Having some way to rank Observation Quality, if it can be done without observer-shaming does seem like a useful thing to have. I know I’ve uploaded terrible blurry images when I’m pretty sure I know what it was (or keen to learn what it was!) if the observation itself was in some other way Significant to record - and there’s always those cases where it’s almost certainly some species due to location or other context, but it’s a bit of a leap of faith to be that specific, so a confidence measure (applied to each identification including the observers own?) might help add some grey between All and Nothing here - and even give the people who seem to somewhat blindly add confirming ID’s to every observation of their selected Species Of The Day a hint that this may not actually be what the first guess has labelled it to be and they probably shouldn’t just Me Too it or consider it representative unless they really do have some measure of independent expertise to add.

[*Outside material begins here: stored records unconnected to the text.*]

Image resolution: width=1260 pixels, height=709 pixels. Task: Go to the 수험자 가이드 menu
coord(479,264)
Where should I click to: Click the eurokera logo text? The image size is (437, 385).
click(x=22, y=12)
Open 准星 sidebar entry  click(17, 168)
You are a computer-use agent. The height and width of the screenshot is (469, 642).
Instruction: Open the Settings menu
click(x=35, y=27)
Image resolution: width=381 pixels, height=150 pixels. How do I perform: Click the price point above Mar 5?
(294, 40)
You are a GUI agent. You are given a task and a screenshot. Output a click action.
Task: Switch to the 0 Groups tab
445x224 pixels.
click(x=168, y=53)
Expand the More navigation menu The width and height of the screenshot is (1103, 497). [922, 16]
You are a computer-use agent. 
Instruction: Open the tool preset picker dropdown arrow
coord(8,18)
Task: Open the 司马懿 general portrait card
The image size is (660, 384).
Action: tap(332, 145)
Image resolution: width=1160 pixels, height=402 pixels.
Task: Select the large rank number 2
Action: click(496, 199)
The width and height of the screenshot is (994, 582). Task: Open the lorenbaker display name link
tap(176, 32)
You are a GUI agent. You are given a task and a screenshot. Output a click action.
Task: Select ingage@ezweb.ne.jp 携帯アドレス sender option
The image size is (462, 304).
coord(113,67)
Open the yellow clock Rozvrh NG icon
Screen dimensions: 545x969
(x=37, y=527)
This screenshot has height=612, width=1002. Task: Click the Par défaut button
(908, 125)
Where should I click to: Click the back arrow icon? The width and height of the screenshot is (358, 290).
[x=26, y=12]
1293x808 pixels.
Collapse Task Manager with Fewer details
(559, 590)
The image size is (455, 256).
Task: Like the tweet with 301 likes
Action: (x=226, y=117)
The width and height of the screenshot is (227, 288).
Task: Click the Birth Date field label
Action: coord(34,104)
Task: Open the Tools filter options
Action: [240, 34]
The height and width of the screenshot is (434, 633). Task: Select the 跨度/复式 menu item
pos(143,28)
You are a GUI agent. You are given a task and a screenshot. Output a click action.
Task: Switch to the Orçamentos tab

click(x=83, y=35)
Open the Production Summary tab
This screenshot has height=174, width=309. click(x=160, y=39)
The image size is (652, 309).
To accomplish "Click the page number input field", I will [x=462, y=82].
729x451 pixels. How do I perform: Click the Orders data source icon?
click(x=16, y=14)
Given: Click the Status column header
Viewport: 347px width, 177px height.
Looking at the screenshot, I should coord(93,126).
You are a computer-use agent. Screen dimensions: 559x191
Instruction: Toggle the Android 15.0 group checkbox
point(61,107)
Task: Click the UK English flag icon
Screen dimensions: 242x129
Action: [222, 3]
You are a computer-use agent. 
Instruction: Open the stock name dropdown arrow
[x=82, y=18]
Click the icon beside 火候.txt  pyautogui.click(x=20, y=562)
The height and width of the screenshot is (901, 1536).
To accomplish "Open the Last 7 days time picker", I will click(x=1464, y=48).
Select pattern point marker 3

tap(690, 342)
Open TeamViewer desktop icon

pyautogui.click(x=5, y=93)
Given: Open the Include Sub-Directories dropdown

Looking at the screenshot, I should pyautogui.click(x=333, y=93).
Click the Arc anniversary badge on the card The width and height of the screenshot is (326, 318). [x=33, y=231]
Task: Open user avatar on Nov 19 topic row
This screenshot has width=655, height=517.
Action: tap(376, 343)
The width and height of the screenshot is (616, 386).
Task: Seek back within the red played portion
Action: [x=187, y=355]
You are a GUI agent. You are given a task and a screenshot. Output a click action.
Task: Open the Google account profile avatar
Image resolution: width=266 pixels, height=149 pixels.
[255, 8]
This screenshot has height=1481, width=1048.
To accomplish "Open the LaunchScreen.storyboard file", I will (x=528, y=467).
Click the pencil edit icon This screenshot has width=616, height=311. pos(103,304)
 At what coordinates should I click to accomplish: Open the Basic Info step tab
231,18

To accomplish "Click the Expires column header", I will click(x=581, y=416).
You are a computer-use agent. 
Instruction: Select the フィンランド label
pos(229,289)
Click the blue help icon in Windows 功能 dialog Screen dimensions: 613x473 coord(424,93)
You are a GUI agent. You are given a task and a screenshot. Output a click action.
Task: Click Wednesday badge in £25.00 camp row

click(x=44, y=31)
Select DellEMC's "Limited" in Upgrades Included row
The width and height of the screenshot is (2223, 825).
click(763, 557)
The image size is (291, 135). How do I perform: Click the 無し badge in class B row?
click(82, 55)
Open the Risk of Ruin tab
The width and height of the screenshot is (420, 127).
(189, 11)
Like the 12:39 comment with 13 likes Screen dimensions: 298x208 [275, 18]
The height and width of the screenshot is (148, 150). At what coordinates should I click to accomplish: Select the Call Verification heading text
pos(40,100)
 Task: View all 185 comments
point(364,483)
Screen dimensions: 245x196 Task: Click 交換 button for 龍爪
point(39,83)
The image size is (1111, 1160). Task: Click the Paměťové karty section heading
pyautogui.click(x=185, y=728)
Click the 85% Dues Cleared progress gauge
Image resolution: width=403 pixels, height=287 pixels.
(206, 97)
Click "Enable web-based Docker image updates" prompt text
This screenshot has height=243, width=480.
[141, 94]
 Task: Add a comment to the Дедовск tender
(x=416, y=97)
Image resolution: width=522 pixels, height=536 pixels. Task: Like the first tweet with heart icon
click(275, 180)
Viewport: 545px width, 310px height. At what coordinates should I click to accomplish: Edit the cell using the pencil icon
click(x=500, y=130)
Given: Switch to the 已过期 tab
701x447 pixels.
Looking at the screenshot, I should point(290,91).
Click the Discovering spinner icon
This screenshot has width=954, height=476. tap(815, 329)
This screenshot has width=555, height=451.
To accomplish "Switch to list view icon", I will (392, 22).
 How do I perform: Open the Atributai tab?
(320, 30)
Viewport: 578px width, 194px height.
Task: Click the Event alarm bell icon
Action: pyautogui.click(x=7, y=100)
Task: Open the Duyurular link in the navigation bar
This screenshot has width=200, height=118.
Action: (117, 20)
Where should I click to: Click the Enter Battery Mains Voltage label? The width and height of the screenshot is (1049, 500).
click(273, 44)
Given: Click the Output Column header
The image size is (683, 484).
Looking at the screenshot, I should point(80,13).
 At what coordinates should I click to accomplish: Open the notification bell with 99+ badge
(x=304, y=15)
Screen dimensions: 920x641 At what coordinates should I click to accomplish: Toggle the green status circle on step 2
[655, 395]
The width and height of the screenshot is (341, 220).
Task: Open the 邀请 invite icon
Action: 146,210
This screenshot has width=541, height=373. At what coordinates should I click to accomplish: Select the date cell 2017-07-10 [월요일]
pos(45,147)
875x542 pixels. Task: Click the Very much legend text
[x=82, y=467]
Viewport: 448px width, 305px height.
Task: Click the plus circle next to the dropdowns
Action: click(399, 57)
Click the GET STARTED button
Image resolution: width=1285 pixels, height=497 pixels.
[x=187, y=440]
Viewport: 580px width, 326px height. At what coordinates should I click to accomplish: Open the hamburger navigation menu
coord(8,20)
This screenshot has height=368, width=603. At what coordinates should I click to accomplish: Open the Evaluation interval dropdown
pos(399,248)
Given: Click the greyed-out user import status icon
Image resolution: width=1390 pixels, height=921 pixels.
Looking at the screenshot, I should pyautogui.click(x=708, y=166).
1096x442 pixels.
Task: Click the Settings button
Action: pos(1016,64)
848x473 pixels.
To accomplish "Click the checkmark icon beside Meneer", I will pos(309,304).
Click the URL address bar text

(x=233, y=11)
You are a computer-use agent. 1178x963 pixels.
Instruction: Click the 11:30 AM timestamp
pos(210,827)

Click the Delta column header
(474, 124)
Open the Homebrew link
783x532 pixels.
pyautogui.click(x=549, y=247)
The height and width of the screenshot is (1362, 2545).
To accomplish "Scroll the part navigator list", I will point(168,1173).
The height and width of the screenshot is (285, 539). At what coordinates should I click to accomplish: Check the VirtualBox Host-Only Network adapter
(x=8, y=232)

"Why did the bird get kicked out of iNaturalist? Because it had too many ‘tweetments.’ Jokes aside, the discussions here about AI enhancements are hitting crucial points. Historically, film development was highly sensitive to environmental variables, which could introduce artifacts—parallels to today’s digital enhancements.
AI is extensively used in fields like medical imaging and space exploration, where accuracy is crucial. If AI can enhance diagnostic images or help navigate extraterrestrial terrain successfully, why shouldn’t we consider its calibrated use for enhancing observational data on iNaturalist?
Consider traditional tools like Lightroom Classic (LRC), which allow photographers to lift shadows and bring out details that are captured by the camera sensor but might be missed by the naked eye. These aren’t AI-driven, but they show how we use technology to interpret raw data better. With different cameras rendering images uniquely—Fujifilm’s colour science versus Canon’s, or Nikon, and some manufacturers use of anti-aliasing filters to smooth details—it’s clear that even without AI, photography involves a degree of interpretation.
When you photograph in a coloured room, for instance, bouncing a flash off coloured walls casts a hue over the image, affecting its balance. How should adjustments be made for colour blindness, or should AI help calibrate colours for visual accuracy? What about your monitor that you view and edit your photos on, has it been properly balanced using a colour calibration tool?
Given all these variables, which have always been part of photography, dismissing AI enhancements that aim to make inherent details clearer seems inconsistent. The question ought to be can we responsibly integrate AI into photographic practices on platforms like iNaturalist to ensure they enhance rather than distort our perception of nature?
On this point, I’d say that was more analogous to the sensor artifacts that occur in digital image capture, and the artifacts introduced by lossy compression algorithms.
Post processing enhancement is more akin to what a skilled developer could do with an enlarger from the original raw negative.
But other than that, in the rest of what you said, if you replace the meaningless term “AI” (which could mean anything anyone might want it to) with what you actually mean it to mean here “image processing techniques” (which includes both manual and automated manipulations), then I think you’ve captured the essence of what most of us are thinking.
The type of AI that people are concerned about is not some program that has been developed specifically for bringing out details in observations of flora and fauna. Nor are the concerns about e.g., sharpening programs that use AI as part of the processing.
The concern is about generative AI that takes an image and adds details not based on artifacts in the image file itself, but on comparison with a collection of images that may not even include the organism in the photo. In other words, it is AI that has neither been designed for this use, nor calibrated for it.